Highlighting the Difference Between Polenta, Grits, and Cornmeal

Difference Between Polenta, Grits, and Cornmeal
Corn can be made and eaten in a number of ways. They are all similar, but have different names. Take a closer look at the polenta vs. grits vs. cornmeal analysis done here to see how they are different, yet similar in many aspects.
NutriNeat Staff
Last Updated: May 5, 2018
a-MAIZE-ing Facts!
■ Corn is the third-most grown crop in the world after wheat and rice.
■ There are even number of rows on each ear of a corn.
Corn is the largest and most important crop grown in the United States. The products derived from corn are polenta, grits, and cornmeal, and the difference between them can be really confusing to some people. They look similar, but have different uses.
The differences between the three are slim in comparison to each other. It might be difficult for you to judge if you're buying it for the first time. The difference not only lies geographically, but also the texture and corn that they are made from.
Cornmeal
Corn meal
Cornmeal is basically dried corn that is grounded. It can be ground depending on the needs―fine, medium, or coarse. It has many varieties depending on the type of cornmeal used―white, yellow, and blue.
(Yes, blue!) Blue cornmeal is sweeter and tender than others. Cornmeal is widely used in baking. It also used for deep-frying. It imparts exceptional texture and flavor to the dish. It is the main ingredient needed for making cornbread, which is also a very popular dish in southern parts of the United States.
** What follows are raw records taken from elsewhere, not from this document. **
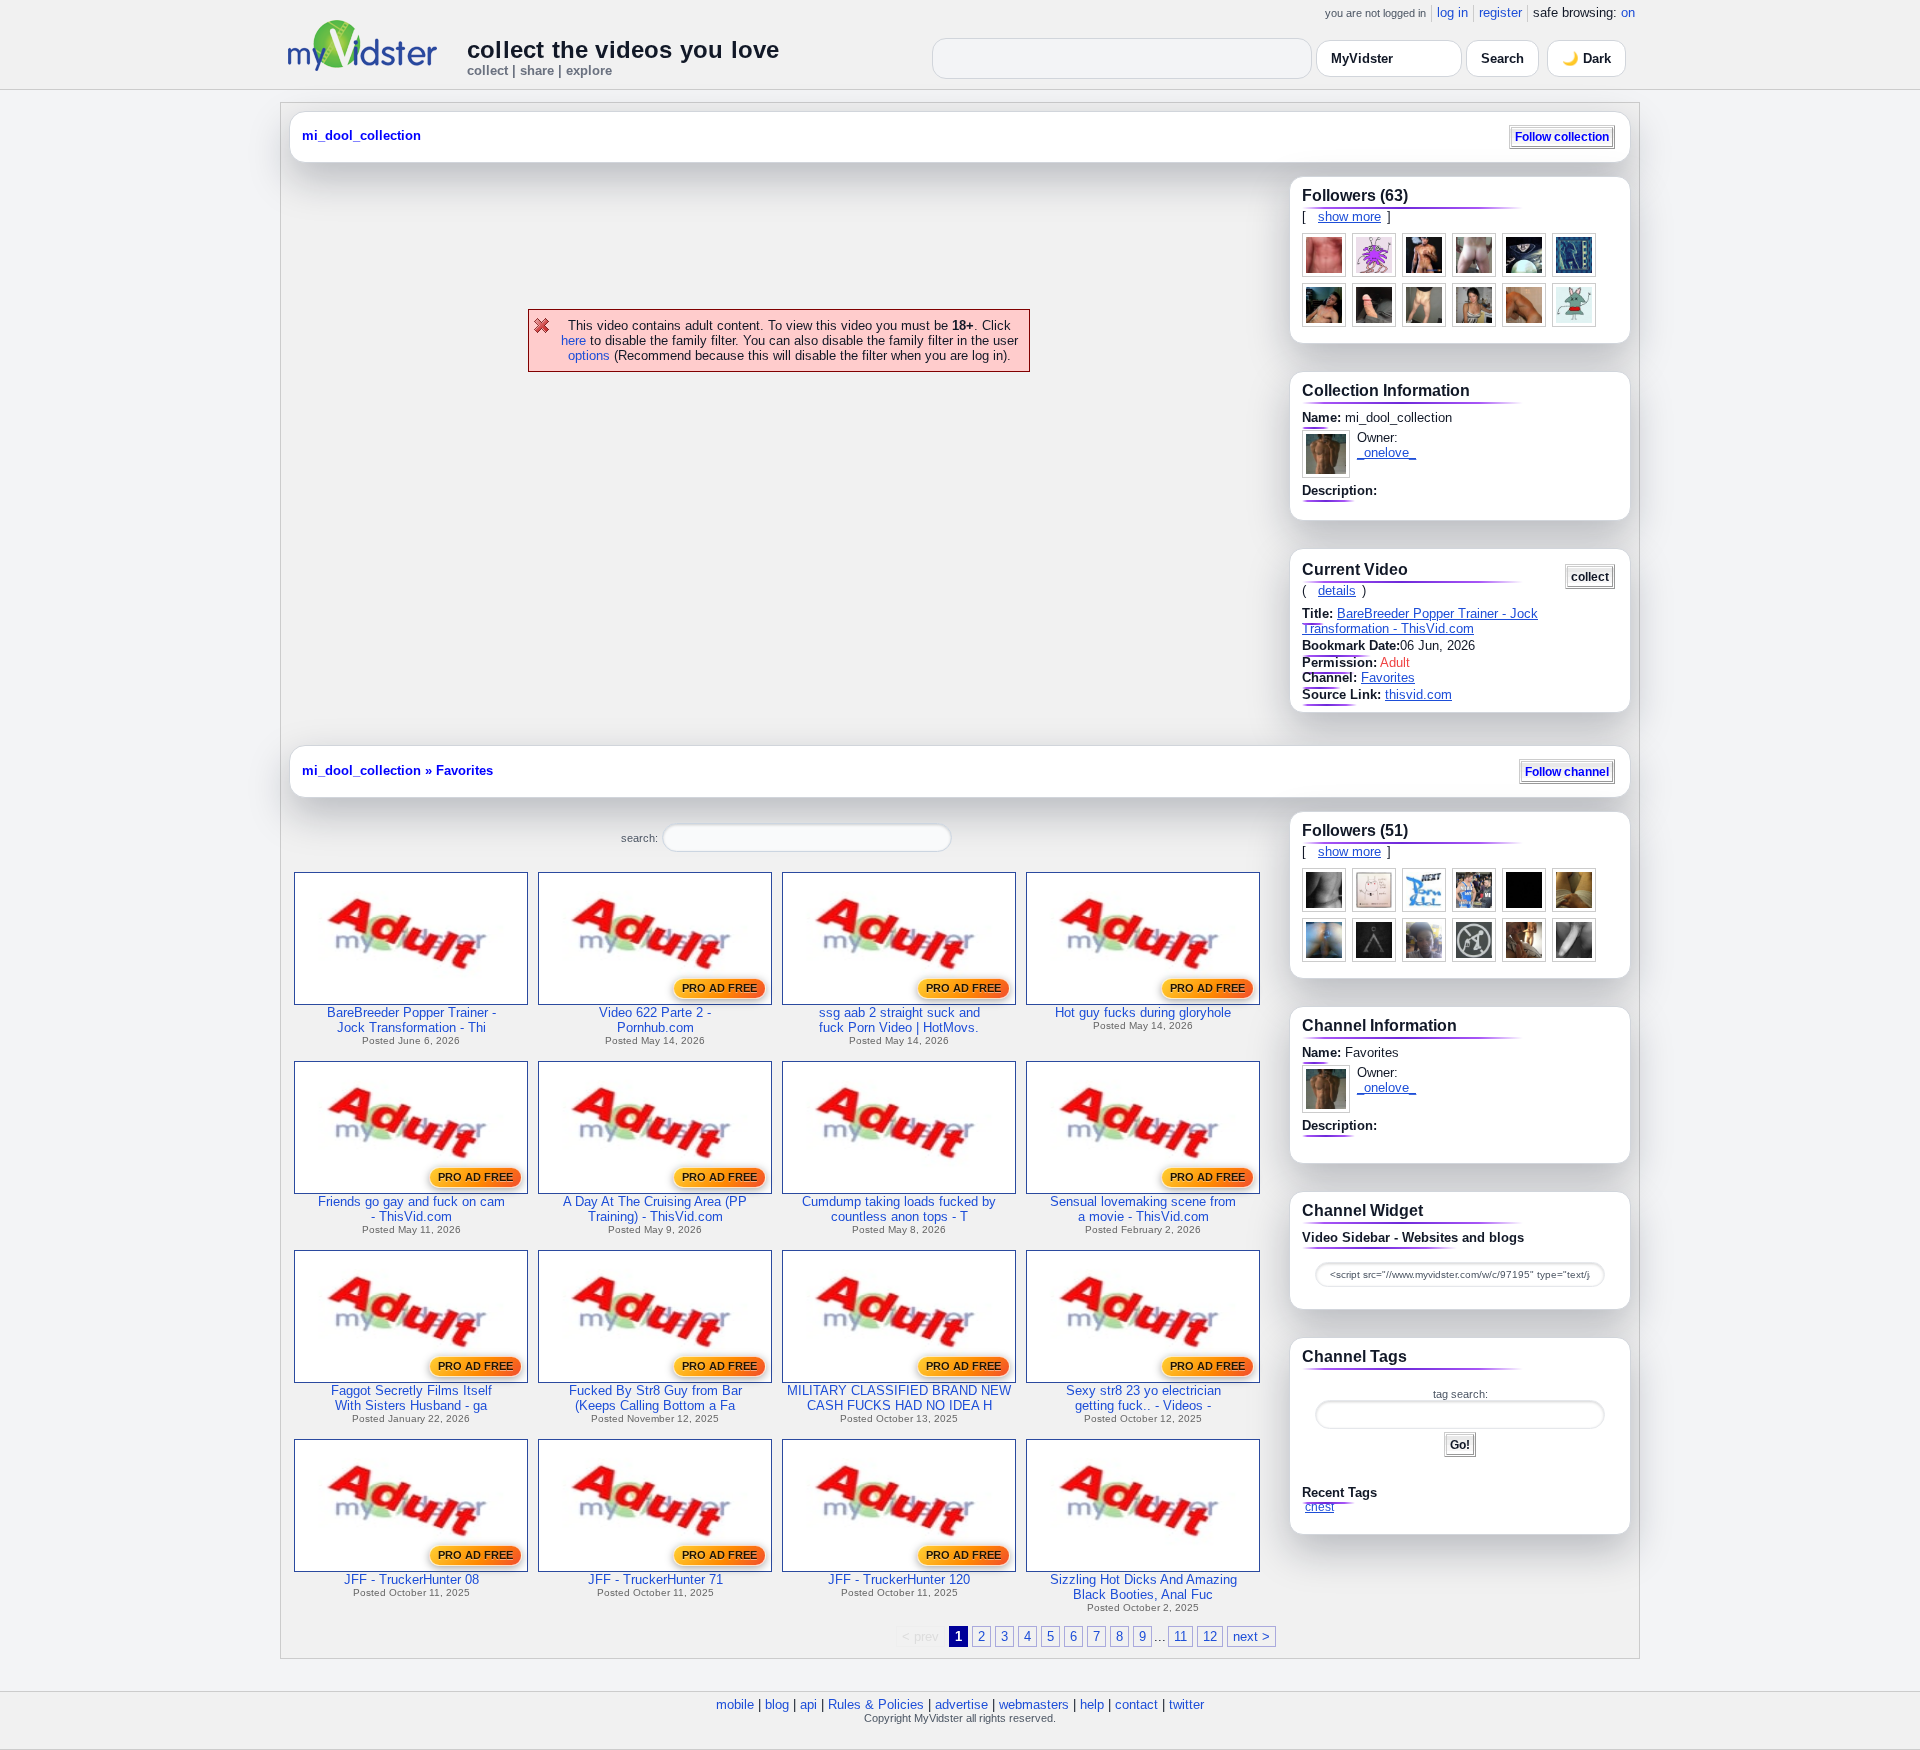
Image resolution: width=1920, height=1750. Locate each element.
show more (1349, 216)
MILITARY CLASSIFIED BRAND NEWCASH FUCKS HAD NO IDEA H (899, 1398)
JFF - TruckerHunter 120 (899, 1579)
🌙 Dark (1586, 58)
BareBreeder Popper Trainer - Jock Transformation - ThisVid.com (1420, 621)
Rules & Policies (876, 1704)
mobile (735, 1704)
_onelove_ (1386, 452)
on (1628, 12)
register (1500, 12)
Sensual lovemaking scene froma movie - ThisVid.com (1143, 1209)
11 (1180, 1636)
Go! (1460, 1444)
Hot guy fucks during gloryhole (1143, 1012)
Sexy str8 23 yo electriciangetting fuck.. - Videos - (1143, 1398)
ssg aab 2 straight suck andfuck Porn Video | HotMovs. (899, 1020)
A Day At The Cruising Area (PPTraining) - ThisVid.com (655, 1209)
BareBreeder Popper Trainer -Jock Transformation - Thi (411, 1020)
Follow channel (1567, 771)
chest (1319, 1507)
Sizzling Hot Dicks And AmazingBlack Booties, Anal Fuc (1143, 1587)
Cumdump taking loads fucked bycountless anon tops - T (899, 1209)
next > (1251, 1636)
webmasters (1034, 1704)
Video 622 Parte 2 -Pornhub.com (655, 1020)
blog (777, 1704)
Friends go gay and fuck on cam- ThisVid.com (411, 1209)
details (1337, 590)
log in (1452, 12)
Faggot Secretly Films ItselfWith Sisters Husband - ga (411, 1398)
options (589, 355)
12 (1210, 1636)
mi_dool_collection (361, 135)
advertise (961, 1704)
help (1092, 1704)
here (573, 340)
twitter (1186, 1704)
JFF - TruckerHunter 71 (655, 1579)
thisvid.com (1418, 694)
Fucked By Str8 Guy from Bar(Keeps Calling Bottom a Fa (655, 1398)
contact (1136, 1704)
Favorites (1388, 677)
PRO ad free (719, 988)
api (808, 1704)
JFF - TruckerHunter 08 (411, 1579)
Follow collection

Both polenta and grits fall under cornmeal depending upon the texture, which is coarse flour ground from corn.
Polenta
Polenta
Polenta is an Italian dish that is very similar to grits. It is called Polente or Poleinte in France. It is a 'cornmeal mush', which is a term for dishes made from cornmeal and water primarily, and can be eaten like a porridge. It is made from flint corn that contains hard starch at the center. This hard starch provides distinguishable granular texture even after it is cooked.
You can purchase both dry and cooked polenta. You will find them in tubes or packages at a grocery store. You can also cook it with milk, butter, cheese, or stock to add flavor to the dish. The creamier polenta is cooked and served as a porridge or pudding.
Grits
Grits
Grits is also a type of cornmeal mush, which is widely consumed in southern parts of the United States. It is commonly had during breakfast or served as a side dish along with other meals. Grits is made from a corn called dent corn. It is called so because of the indentation formed when the corn dries up. It contains soft starch unlike polenta. It is smooth and creamy. Grits can be regular or hominy. You can find ground or instant grits in the grocery store.
Stone-ground grits are ones that retain all its nutrients and germs, and take longer time for cooking. Instant grits, as the name suggests, is used for instant and quick cooking. They are processed further and cooked partially before drying. Although the cooking time is less, it reduces the nutrition value.
Comparison
Polenta Grits Cornmeal
ORIGIN
Italy, France Southern United States United States
ABOUT
Polenta is 'cornmeal mush' made from dried 'flint' corn that is ground coarsely. Grits is also 'cornmeal mush' made from dried 'dent' corn. Cornmeal is dried corn that is ground.
APPEARANCE
Similar to grits, coarsely ground, grainy texture Coarser than cornmeal Coarser than flour, grainy texture yet powdery
VARIETIES
Can be purchased dry or pre-cooked. Stone-ground or instant. White, yellow, and blue corn.
USES
Uncooked polenta can be cooked in butter or cheese and served hot with vegetables, herbs, or cheese as a breakfast or side dish. Pre-cooked polenta can be grilled, cooked, fried, or sautéed. Grits is served as side dish along with other meals. Best served with bacon, shrimp, or crab seasoned with some cheese. Cornmeal is widely used in baking for coating the surfaces of breads and pizza crusts so that it does not stick, and also to add crunch and flavor.
CALORIES (1 cup)
182 109 370
CHOLESTEROL (1 cup)
0 0 0
PROTEINS (1 cup)
1 gm 13.73 gm 7 gm
TOTAL CARBOHYDRATES (1 cup)
9.03 gm 124.18 gm 79 gm
SODIUM (1 cup)
21 mg 1.56 mg 7 mg
POTASSIUM (1 cup)
0 213 mg 142 mg
Nutrition Value of Corn
■ Corn does not contain cholesterol.

■ One medium ear of corn (90 g) contains 80 calories.

■ It is rich in Vitamin A, Vitamin C, potassium, and fiber.

■ It is high in natural sugar/starch.
All the three are great choices for your breakfast. Bake, grill, fry, or boil, you can cook them the way you want. Eat healthy, stay healthy!